#### [TASK STATEMENT]
All records that follow are to be restated exactly.

#### [RECORDS FOR THIS TASK]
..........

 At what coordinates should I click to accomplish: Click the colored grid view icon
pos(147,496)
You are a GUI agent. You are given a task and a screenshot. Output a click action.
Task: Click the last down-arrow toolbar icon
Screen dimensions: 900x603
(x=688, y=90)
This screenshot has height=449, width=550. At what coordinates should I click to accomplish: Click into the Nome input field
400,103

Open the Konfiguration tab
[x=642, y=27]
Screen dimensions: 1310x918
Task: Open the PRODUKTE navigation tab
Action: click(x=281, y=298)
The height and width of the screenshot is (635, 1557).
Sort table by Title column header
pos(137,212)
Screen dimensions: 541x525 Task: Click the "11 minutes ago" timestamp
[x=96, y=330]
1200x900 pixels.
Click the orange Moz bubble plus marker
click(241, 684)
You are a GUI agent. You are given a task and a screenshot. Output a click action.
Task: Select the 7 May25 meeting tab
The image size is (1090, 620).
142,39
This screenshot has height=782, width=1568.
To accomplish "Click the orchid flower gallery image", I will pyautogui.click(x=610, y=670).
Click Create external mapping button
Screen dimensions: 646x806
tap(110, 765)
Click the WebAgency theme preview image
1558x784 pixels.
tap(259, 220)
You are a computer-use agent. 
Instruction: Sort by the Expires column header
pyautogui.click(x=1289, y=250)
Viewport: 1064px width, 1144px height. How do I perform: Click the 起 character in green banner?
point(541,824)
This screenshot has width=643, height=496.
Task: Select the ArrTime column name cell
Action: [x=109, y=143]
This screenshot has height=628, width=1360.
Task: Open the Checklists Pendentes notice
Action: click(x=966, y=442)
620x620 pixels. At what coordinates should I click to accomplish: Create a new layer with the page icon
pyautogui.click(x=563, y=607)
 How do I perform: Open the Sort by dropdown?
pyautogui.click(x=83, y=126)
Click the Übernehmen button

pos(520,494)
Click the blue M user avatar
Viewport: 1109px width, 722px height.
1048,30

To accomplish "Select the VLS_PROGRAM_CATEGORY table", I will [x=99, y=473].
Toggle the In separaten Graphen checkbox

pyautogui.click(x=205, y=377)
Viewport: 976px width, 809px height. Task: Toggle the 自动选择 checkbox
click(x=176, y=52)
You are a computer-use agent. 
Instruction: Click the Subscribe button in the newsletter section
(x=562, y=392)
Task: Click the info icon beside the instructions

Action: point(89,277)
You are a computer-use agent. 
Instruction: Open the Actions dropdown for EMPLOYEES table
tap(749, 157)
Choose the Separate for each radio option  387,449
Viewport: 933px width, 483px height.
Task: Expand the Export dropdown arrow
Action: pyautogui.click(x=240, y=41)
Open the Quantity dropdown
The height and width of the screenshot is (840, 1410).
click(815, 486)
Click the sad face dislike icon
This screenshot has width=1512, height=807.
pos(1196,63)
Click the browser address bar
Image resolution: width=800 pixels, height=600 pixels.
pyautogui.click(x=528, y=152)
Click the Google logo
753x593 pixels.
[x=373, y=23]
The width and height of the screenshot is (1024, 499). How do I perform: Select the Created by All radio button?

..........

#### [YOUR RESPONSE]
 At what coordinates should I click to accomplish: Click the colored grid view icon
pos(147,496)
You are a GUI agent. You are given a task and a screenshot. Output a click action.
Task: Click the last down-arrow toolbar icon
Screen dimensions: 900x603
(x=688, y=90)
This screenshot has height=449, width=550. At what coordinates should I click to accomplish: Click into the Nome input field
400,103

Open the Konfiguration tab
[x=642, y=27]
Screen dimensions: 1310x918
Task: Open the PRODUKTE navigation tab
Action: click(x=281, y=298)
The height and width of the screenshot is (635, 1557).
Sort table by Title column header
pos(137,212)
Screen dimensions: 541x525 Task: Click the "11 minutes ago" timestamp
[x=96, y=330]
1200x900 pixels.
Click the orange Moz bubble plus marker
click(241, 684)
You are a GUI agent. You are given a task and a screenshot. Output a click action.
Task: Select the 7 May25 meeting tab
The image size is (1090, 620).
142,39
This screenshot has height=782, width=1568.
To accomplish "Click the orchid flower gallery image", I will pyautogui.click(x=610, y=670).
Click Create external mapping button
Screen dimensions: 646x806
tap(110, 765)
Click the WebAgency theme preview image
1558x784 pixels.
tap(259, 220)
You are a computer-use agent. 
Instruction: Sort by the Expires column header
pyautogui.click(x=1289, y=250)
Viewport: 1064px width, 1144px height. How do I perform: Click the 起 character in green banner?
point(541,824)
This screenshot has width=643, height=496.
Task: Select the ArrTime column name cell
Action: [x=109, y=143]
This screenshot has height=628, width=1360.
Task: Open the Checklists Pendentes notice
Action: click(x=966, y=442)
620x620 pixels. At what coordinates should I click to accomplish: Create a new layer with the page icon
pyautogui.click(x=563, y=607)
 How do I perform: Open the Sort by dropdown?
pyautogui.click(x=83, y=126)
Click the Übernehmen button

pos(520,494)
Click the blue M user avatar
Viewport: 1109px width, 722px height.
1048,30

To accomplish "Select the VLS_PROGRAM_CATEGORY table", I will [x=99, y=473].
Toggle the In separaten Graphen checkbox

pyautogui.click(x=205, y=377)
Viewport: 976px width, 809px height. Task: Toggle the 自动选择 checkbox
click(x=176, y=52)
You are a computer-use agent. 
Instruction: Click the Subscribe button in the newsletter section
(x=562, y=392)
Task: Click the info icon beside the instructions

Action: point(89,277)
You are a computer-use agent. 
Instruction: Open the Actions dropdown for EMPLOYEES table
tap(749, 157)
Choose the Separate for each radio option  387,449
Viewport: 933px width, 483px height.
Task: Expand the Export dropdown arrow
Action: pyautogui.click(x=240, y=41)
Open the Quantity dropdown
The height and width of the screenshot is (840, 1410).
click(815, 486)
Click the sad face dislike icon
This screenshot has width=1512, height=807.
pos(1196,63)
Click the browser address bar
Image resolution: width=800 pixels, height=600 pixels.
pyautogui.click(x=528, y=152)
Click the Google logo
753x593 pixels.
[x=373, y=23]
The width and height of the screenshot is (1024, 499). How do I perform: Select the Created by All radio button?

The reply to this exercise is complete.